ジェイド「何ですぐにアキラに謝らなかったんだ?」


シュリ「だって…。売り言葉に買い言葉で…。勢いです…。」


ジェイド「それで?勢いで飛び出してどうなんだ?後悔してるのか?戻りたいか?」


シュリ「………それは、戻りたいですよ。」


ジェイド「本当に戻りたいならどうすればいいかわかってるだろう?」


シュリ「………アキラさんに謝って、許してもらえたら今度からは頑張って仕事をすることです………。」


ジェイド「わかってるじゃないか。それじゃ戻って謝ろう?」


シュリ「無理っ!無理無理です!アキラさんあんなに怒ってたんですよ!?ジェイドさんは見てなかったからそんなことが言えるんです!怖くてアキラさんの前にすら行けません!!」


 う~ん…。アキラがそんなに怒ってるとは思えないけどな。今までシュリはアキラに怒られたことがないから、ちょっと注意されただけでも怖くなってしまったんだろう。

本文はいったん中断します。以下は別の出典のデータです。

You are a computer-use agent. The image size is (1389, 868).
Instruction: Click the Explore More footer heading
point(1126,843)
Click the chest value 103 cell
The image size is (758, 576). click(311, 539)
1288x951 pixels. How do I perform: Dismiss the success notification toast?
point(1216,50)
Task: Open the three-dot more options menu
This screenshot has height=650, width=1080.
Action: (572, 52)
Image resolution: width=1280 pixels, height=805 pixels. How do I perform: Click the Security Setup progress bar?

ジェイド「わかった。それじゃ俺も一緒に謝るから。な?一緒に行こう?」


シュリ「ジェ…、ジェイドさぁ~ん!!!大好きです~!」


 顔を上げたシュリが飛びついてくる。いつもなら避けるところだけど今日は避けたら可哀想かな…。俺はそのままシュリを抱きとめた。


シュラ「隊長。うちの娘をよろしく頼みますぜ。」


 シュラはもう何か俺とシュリが結ばれたみたいなことを言い出した。………もしかして俺嵌められた!?そんな気がするほどの見事なコンビネーションだった。


 宿に戻ってアキラの所に行って頭を下げた。だけどシュリの心配を他所にこれからは頑張って働くって言ったらアキラはあっさり許してくれたのだった。